[Stored data entries]
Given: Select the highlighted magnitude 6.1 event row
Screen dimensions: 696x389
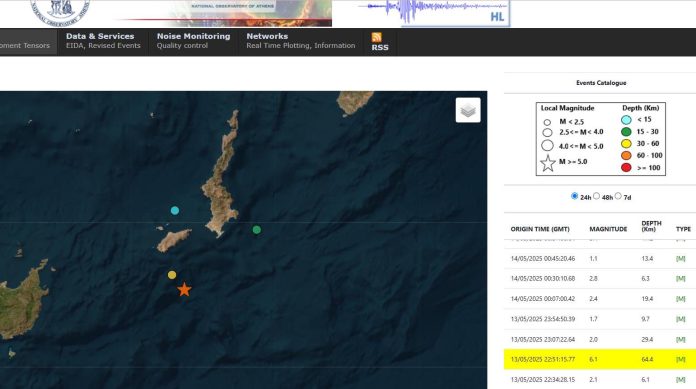Looking at the screenshot, I should pyautogui.click(x=600, y=359).
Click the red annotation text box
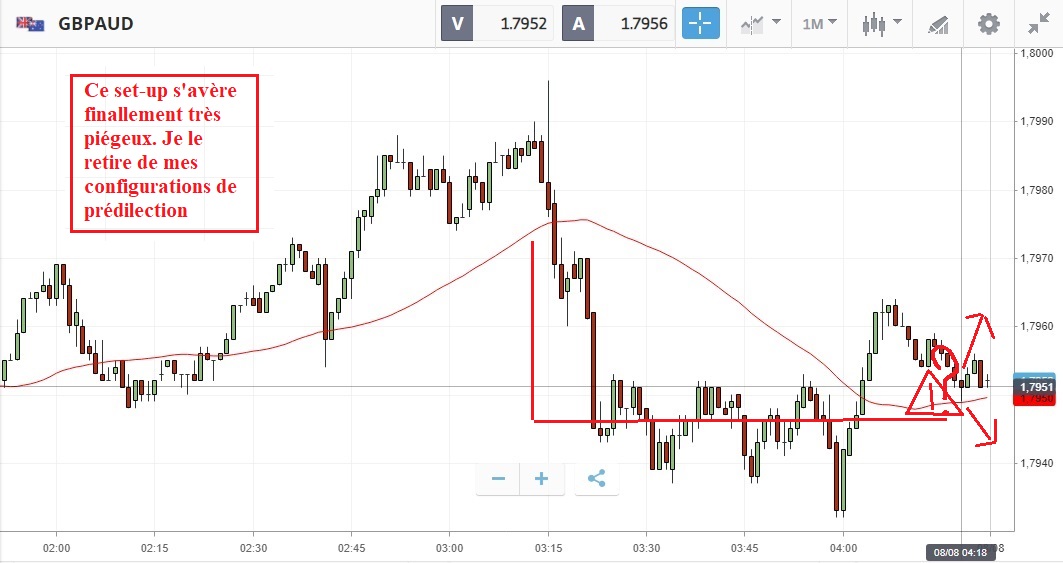This screenshot has width=1063, height=563. [x=164, y=154]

■ **EXERCISE PROMPT**: The expected output is every line of the data, unchanged, with the pictures skipped.

■ **RESULT OF THIS TASK**:
Given: Select the highlighted magnitude 6.1 event row
Screen dimensions: 696x389
Looking at the screenshot, I should pyautogui.click(x=600, y=359).
Click the red annotation text box
This screenshot has width=1063, height=563. [x=164, y=154]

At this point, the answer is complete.